Adunque, posta essendo ogni cosa in pronto, il dì 14 dicembre i
Franzesi si avviavano all'assalto. Gli alleati, che sapevano che da
quel fatto doveva risultare non solo la conservazione o la perdita
di Tolone, ma ancora la riputazione delle armi e l'acquisto d'Italia,
con grandissimo ardire gli aspettavano. Feroce fu l'assalto, feroce la
difesa; la fortuna si mescolò spesso col valore; ora prevaleva la furia
al coraggio, ora il coraggio alla furia; ora la sicurità dei luoghi
faceva inclinare le sorti a favore degli assaltatori, ora l'audacia,
per verità non credibile se non fosse vera, le voltava a favor degli
assaltatori: stette un pezzo dubbia la battaglia; già le difese erano
lacere dall'un canto, già dall'altro i gioghi dei monti ed i parapetti
delle batterie inglesi apparivano cospersi di cadaveri franzesi, e
nonostante non cessava l'ostinazione delle parti; che anzi i sangui
che ribollivano rendevano gli uomini più accaniti e continuamente si
dava mano al tuonare, al ributtare, al ferire da presso e da lontano.

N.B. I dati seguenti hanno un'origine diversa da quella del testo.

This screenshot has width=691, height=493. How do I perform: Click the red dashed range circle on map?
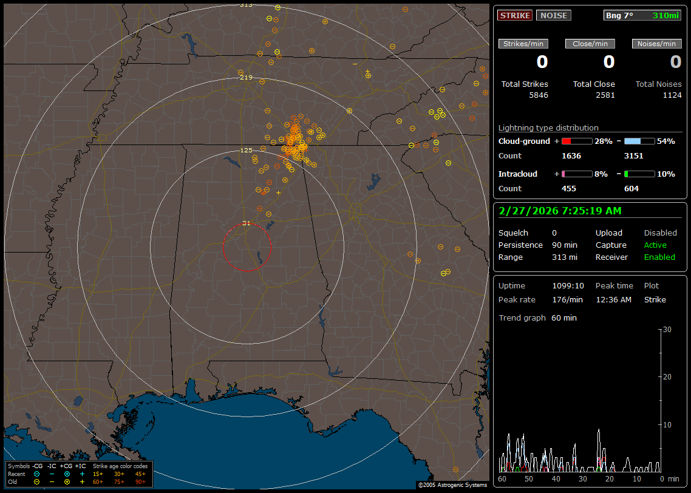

Prevalse la fortuna di Francia; i forti tutti caddero in mano dei
repubblicani.
L'espugnazione de' forti rendeva impossibile agli alleati il tenere più
lungamente Tolone: conciossiachè i repubblicani potevano fulminarvi
dentro, e spazzando i due seni sperperare all'estremo le flotte
confederate. Deliberaronsi a vuotare; ma prima vollero fare tutto quel
maggior male che poterono. Posto mano adunque alle faci, appiccarono
il fuoco alle navi che non potevano trasportare con loro ed a tutte le
opere preziose di marineria di cui Tolone abbondava. In questo Sidney
Smith, uomo più atto alle imprese rischievoli che alle grandi, con
molta industria ed attività si adoperava. Ardevano le navi, ardevano le
armerie, ardevano gli arsenali; nella città medesima le case ardevano.

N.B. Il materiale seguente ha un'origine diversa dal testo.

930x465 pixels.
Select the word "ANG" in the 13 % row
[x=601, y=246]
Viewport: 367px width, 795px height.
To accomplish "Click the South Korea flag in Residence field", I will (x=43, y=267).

Breve ora distruggeva opere, cui l'industria umana aveva penato lungo
tempo a compire.
Ma compassionevole spettacolo era quello de' Tolonesi, i quali
costretti ad abbandonare la patria loro per non cader nelle mani di
gente sdegnata, accorrevano in tutta fretta alle navi, conducendo con
esso loro le donne, i fanciulli, e le suppellettili più preziose che in
tanto precipizio avevano potuto raccorre. Tra questi alcuni annegavano
per la fretta, altri erano straziati dalle artiglierie de' loro
compatriotti o da quelle degl'Inglesi. Così tra il fuoco, il fumo, il
tuonare, lo scompiglio delle navi che andavano e venivano, le minaccie
de' soldati da terra che fuggivano, lo strepito de' soldati da mare
che volevano metter ordine e regola dov'era disordine e confusione,
le grida disperate di coloro che si spatriavano, era un dolore, un
terrore, una miseria che si possono meglio con la mente immaginare
che con le parole descrivere. Dieci mila Tolonesi, disperando della
pietà del vincitore, accettato l'esilio, si ricoveravano alle navi, non
sapendo nè dove nè quando avessero a terminarsi le miserie loro. Tre
giorni e tre notti durò la lagrimevole tragedia. Finalmente le flotte
confederate, tirandosi dietro le navi rapite di Francia, i giorni 18
e 19 dicembre si ricoverarono nelle vicine isole Iere, che sono le
antiche Stecadi. Il giorno 20 poi, e poichè tutti si erano ridotti a
salvamento, vuotato il forte Lamalgue che ne avea protetto la ritirata,
lasciarono la misera terra intieramente a discrezione de' repubblicani:
entraronvi fieri e minacciosi.
Arsero nell'incendio tolonese acceso dagl'Inglesi quindici navi grosse
di fila; arsero sei fregate, con molti altri legni minori. Rapirono e
s'appropriarono gli Inglesi la grossissima nave di cento venti cannoni
chiamata il Commercio di Marsiglia, col Pompeo ed il Potente, l'uno
e l'altro di settantaquattro, e con le fregate la Perla, l'Aretusa,
l'Aurora, il Topazzo e non pochi altri legni minori. I Sardi se ne
portarono la fregata l'Alceste; i Napolitani il brigantino l'Imbroglio,
gli Spagnuoli la piccola Aurora, esile preda a comparazione di quella
d'Inghilterra.
Queste furono le spoglie di Tolone rapite dagli alleati. E non era poco
per l'Inghilterra l'aver distrutto il navilio di una nazione emula, che
ai tempi floridi aveva combattuto con lei dell'imperio dei mari, e che
tuttavia avrebbe potuto tener in pendente la fortuna del Mediterraneo.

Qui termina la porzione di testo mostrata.